PROBLEM REQUIREMENTS
Write out the full set of records below exactly.

Stored records

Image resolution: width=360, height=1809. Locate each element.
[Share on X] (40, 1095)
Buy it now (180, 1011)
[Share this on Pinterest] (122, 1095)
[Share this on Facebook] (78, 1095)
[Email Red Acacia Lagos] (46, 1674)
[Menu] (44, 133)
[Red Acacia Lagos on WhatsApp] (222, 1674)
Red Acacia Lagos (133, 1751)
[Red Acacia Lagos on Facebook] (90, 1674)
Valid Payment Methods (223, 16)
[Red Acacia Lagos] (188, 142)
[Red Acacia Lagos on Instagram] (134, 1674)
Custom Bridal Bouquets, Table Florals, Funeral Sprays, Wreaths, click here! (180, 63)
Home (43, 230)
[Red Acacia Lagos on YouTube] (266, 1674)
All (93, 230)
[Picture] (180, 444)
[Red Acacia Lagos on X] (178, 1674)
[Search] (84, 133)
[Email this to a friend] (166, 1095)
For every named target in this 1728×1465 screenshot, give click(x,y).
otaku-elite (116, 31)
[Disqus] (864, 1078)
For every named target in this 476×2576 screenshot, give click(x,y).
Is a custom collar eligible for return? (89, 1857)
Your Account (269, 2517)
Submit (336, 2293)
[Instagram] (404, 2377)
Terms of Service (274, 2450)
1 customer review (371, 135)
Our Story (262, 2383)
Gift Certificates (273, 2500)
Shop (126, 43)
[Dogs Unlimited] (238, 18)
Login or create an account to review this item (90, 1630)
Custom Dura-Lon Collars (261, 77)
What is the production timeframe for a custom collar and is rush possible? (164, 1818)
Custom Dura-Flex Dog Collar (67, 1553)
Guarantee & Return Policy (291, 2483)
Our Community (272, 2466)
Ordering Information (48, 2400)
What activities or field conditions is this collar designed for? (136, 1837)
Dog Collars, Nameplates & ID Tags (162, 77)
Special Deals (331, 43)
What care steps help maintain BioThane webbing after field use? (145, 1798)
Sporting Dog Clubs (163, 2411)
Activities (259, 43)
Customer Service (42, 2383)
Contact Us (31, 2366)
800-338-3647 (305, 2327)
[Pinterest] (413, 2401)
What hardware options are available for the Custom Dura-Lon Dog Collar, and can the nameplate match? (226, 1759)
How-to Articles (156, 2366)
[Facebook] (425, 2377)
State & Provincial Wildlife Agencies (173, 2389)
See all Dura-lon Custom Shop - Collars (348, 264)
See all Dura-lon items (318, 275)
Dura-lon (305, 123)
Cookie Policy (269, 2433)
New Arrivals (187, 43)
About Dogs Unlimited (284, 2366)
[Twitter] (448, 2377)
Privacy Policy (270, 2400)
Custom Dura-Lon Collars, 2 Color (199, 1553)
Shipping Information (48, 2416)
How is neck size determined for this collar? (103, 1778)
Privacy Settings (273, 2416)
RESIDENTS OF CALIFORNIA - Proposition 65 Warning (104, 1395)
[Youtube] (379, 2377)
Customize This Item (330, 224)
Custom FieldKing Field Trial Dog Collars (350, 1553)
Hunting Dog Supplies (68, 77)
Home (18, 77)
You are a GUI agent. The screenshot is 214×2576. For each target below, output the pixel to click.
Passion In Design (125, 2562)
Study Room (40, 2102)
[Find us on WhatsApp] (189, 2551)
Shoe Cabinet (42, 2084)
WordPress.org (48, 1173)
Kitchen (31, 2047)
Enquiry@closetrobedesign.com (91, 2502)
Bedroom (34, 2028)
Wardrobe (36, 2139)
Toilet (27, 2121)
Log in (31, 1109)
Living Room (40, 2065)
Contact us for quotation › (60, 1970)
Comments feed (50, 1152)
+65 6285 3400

ANSWER SECTION
Image resolution: width=360, height=1809. Locate each element.
[Share on X] (40, 1095)
Buy it now (180, 1011)
[Share this on Pinterest] (122, 1095)
[Share this on Facebook] (78, 1095)
[Email Red Acacia Lagos] (46, 1674)
[Menu] (44, 133)
[Red Acacia Lagos on WhatsApp] (222, 1674)
Red Acacia Lagos (133, 1751)
[Red Acacia Lagos on Facebook] (90, 1674)
Valid Payment Methods (223, 16)
[Red Acacia Lagos] (188, 142)
[Red Acacia Lagos on Instagram] (134, 1674)
Custom Bridal Bouquets, Table Florals, Funeral Sprays, Wreaths, click here! (180, 63)
Home (43, 230)
[Red Acacia Lagos on YouTube] (266, 1674)
All (93, 230)
[Picture] (180, 444)
[Red Acacia Lagos on X] (178, 1674)
[Search] (84, 133)
[Email this to a friend] (166, 1095)
For every named target in this 1728×1465 screenshot, give click(x,y).
otaku-elite (116, 31)
[Disqus] (864, 1078)
For every named target in this 476×2576 screenshot, give click(x,y).
Is a custom collar eligible for return? (89, 1857)
Your Account (269, 2517)
Submit (336, 2293)
[Instagram] (404, 2377)
Terms of Service (274, 2450)
1 customer review (371, 135)
Our Story (262, 2383)
Gift Certificates (273, 2500)
Shop (126, 43)
[Dogs Unlimited] (238, 18)
Login or create an account to review this item (90, 1630)
Custom Dura-Lon Collars (261, 77)
What is the production timeframe for a custom collar and is rush possible? (164, 1818)
Custom Dura-Flex Dog Collar (67, 1553)
Guarantee & Return Policy (291, 2483)
Our Community (272, 2466)
Ordering Information (48, 2400)
What activities or field conditions is this collar designed for? (136, 1837)
Dog Collars, Nameplates & ID Tags (162, 77)
Special Deals (331, 43)
What care steps help maintain BioThane webbing after field use? (145, 1798)
Sporting Dog Clubs (163, 2411)
Activities (259, 43)
Customer Service (42, 2383)
Contact Us (31, 2366)
800-338-3647 (305, 2327)
[Pinterest] (413, 2401)
What hardware options are available for the Custom Dura-Lon Dog Collar, and can the nameplate match? (226, 1759)
How-to Articles (156, 2366)
[Facebook] (425, 2377)
State & Provincial Wildlife Agencies (173, 2389)
See all Dura-lon Custom Shop - Collars (348, 264)
See all Dura-lon items (318, 275)
Dura-lon (305, 123)
Cookie Policy (269, 2433)
New Arrivals (187, 43)
About Dogs Unlimited (284, 2366)
[Twitter] (448, 2377)
Privacy Policy (270, 2400)
Custom Dura-Lon Collars, 2 Color (199, 1553)
Shipping Information (48, 2416)
How is neck size determined for this collar? (103, 1778)
Privacy Settings (273, 2416)
RESIDENTS OF CALIFORNIA - Proposition 65 Warning (104, 1395)
[Youtube] (379, 2377)
Customize This Item (330, 224)
Custom FieldKing Field Trial Dog Collars (350, 1553)
Hunting Dog Supplies (68, 77)
Home (18, 77)
You are a GUI agent. The screenshot is 214×2576. For each target below, output the pixel to click.
Passion In Design (125, 2562)
Study Room (40, 2102)
[Find us on WhatsApp] (189, 2551)
Shoe Cabinet (42, 2084)
WordPress.org (48, 1173)
Kitchen (31, 2047)
Enquiry@closetrobedesign.com (91, 2502)
Bedroom (34, 2028)
Wardrobe (36, 2139)
Toilet (27, 2121)
Log in (31, 1109)
Living Room (40, 2065)
Contact us for quotation › (60, 1970)
Comments feed (50, 1152)
+65 6285 3400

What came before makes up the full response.